> **PROBLEMS TO WORK ON**:
1. Please repeat the Down syndrome piece below word for word, starting at "When Atlanta resident" and ending at "and families worldwide.".
2. Decide whether each statement agrees with the Down syndrome piece below. Answer yes or no, and quote the deciding words. (a) Reece was born in 2002. (b) The hospital sent Andrea home with a video about Down syndrome. (c) Andrea and her husband felt fear and anxiety after Reece's birth.

══ TEXT UNDER STUDY

The “Forgive-and-Forget” Chromosome

When Atlanta resident Andrea Roberts gave birth to her son Reece in 2002, she and her husband experienced a great deal of fear and anxiety. Reece, they discovered, had Down syndrome. The hospital sent Andrea home with a packet of papers to educate her about Down syndrome, but she was too emotionally distraught to see anything but a bleak future for her son and family.

Eventually, Reece started to smile. A lot. Andrea recalled to me on “Christopher Closeup,” “That personality and that glow that is so much a part of Down syndrome started to come out and grow…It was easy to get to the other side emotionally and to recognize that this wasn’t a horrible burden.” Andrea’s life would soon change in even more dramatic ways, leading to her being a force for good for children and families worldwide.

════
══ AVAILABLE DATA

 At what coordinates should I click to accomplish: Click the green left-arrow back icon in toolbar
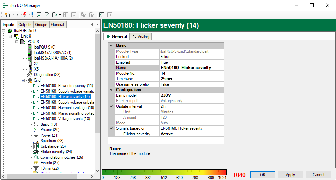[x=102, y=15]
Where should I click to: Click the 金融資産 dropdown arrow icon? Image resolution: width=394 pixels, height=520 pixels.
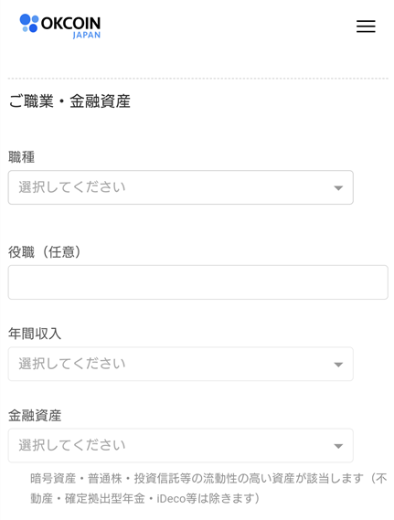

════

> **SOLUTIONS PER TASK**:
1.
When Atlanta resident Andrea Roberts gave birth to her son Reece in 2002, she and her husband experienced a great deal of fear and anxiety. Reece, they discovered, had Down syndrome. The hospital sent Andrea home with a packet of papers to educate her about Down syndrome, but she was too emotionally distraught to see anything but a bleak future for her son and family.

Eventually, Reece started to smile. A lot. Andrea recalled to me on “Christopher Closeup,” “That personality and that glow that is so much a part of Down syndrome started to come out and grow…It was easy to get to the other side emotionally and to recognize that this wasn’t a horrible burden.” Andrea’s life would soon change in even more dramatic ways, leading to her being a force for good for children and families worldwide.

2.
(a) Yes: "gave birth to her son Reece in 2002"
(b) No: "sent Andrea home with a packet of papers"
(c) Yes: "she and her husband experienced a great deal of fear and anxiety"